As part of the contract, Sunseap will install moveable solar systems on an estimated 40 ha of temporary vacant land across Singapore.
Giving the solar energy movement here a boost of confidence are Facebook and Amazon. The two tech giants have committed to using 100% renewable energy to fully power their operations. Amazon inked a deal with Sunseap to tap solar power from the solar farms in JTC’s estates. When completed in 2022, the solar project will supply 62MWp of energy to Amazon’s offices, fulfilment centres and data centres.

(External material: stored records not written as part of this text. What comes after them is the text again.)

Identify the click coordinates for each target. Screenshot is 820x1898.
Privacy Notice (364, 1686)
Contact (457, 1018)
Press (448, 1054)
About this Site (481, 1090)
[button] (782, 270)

Similarly, Facebook signed an agreement with Terrenus Energy in December 2020 for 19 MWp of renewable energy through the portable solar panels and mobile substation at Changi Business Park.
As the next stages of SolarLand and SolarRoof continue, JTC, together with all partners and businesses are all on track to reduce 55,000 tonnes of carbon emissions and contribute 100 MWp towards the Energy Market Authority’s 2030 target.
“The deployment of solar panels in our estates is expected to pick up in the next two years, and we are confident of meeting or even exceeding our target of 100 MWp of solar deployment by 2030,” says Mr Chung.
The dawn of Singapore’s solar age has begun — and the future is bright.